Wherever a line below holds the word "will", copy that line.

EXERCISE INPUT:
....
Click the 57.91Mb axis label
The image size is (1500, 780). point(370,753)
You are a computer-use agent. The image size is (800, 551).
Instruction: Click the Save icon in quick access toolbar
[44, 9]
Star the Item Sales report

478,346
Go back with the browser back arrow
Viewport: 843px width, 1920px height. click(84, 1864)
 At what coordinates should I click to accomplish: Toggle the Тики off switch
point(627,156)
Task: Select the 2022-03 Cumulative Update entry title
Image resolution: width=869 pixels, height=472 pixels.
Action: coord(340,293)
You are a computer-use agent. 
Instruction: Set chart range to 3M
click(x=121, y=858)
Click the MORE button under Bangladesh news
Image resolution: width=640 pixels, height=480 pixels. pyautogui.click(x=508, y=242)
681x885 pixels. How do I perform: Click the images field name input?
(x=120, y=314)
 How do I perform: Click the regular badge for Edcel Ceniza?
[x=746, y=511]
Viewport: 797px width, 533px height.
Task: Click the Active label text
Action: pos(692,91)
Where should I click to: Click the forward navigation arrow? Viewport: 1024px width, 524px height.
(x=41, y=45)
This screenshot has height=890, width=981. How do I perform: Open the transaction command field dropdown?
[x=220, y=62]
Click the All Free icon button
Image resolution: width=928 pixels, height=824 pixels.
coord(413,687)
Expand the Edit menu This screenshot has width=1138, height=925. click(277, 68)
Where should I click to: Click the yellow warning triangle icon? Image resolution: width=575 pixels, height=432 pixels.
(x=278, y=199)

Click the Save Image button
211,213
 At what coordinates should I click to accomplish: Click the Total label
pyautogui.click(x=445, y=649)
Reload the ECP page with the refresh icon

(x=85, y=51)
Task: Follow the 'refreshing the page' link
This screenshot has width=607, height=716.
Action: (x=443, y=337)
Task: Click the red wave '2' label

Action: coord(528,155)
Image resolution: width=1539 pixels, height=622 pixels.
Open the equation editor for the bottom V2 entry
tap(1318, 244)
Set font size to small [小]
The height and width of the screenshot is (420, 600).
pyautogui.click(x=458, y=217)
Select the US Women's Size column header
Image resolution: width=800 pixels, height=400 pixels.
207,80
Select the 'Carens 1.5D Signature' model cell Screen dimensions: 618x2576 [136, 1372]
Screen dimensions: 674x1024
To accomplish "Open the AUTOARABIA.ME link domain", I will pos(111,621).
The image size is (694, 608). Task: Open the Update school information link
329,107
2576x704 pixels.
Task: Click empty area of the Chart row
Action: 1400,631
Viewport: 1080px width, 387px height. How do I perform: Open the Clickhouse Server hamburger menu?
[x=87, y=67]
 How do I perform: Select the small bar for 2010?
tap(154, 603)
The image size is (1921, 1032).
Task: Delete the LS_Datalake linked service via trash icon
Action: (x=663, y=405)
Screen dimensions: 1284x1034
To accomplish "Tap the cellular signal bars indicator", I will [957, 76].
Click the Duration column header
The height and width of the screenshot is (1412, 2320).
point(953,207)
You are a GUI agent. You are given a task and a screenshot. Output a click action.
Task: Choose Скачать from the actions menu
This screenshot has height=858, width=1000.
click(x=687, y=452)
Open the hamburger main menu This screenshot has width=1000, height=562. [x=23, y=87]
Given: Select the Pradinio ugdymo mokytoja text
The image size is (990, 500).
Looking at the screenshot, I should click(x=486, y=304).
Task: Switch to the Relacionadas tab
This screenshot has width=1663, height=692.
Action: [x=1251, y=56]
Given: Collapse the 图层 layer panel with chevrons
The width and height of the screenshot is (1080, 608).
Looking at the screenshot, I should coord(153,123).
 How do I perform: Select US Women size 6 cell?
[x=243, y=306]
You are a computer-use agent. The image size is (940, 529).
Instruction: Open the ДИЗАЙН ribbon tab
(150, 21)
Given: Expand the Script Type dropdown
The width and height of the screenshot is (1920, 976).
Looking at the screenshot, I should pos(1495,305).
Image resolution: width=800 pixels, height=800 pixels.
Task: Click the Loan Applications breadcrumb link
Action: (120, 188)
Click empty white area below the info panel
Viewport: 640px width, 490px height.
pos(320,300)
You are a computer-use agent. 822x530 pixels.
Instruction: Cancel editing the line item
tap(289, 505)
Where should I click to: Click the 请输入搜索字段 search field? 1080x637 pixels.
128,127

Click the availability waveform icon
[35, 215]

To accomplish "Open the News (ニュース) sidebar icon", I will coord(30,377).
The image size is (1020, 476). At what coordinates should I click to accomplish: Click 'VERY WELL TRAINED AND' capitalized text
....
YOUR RESPONSE:
To accomplish "Open the AUTOARABIA.ME link domain", I will pos(111,621).
To accomplish "Tap the cellular signal bars indicator", I will [957, 76].
To accomplish "Open the News (ニュース) sidebar icon", I will coord(30,377).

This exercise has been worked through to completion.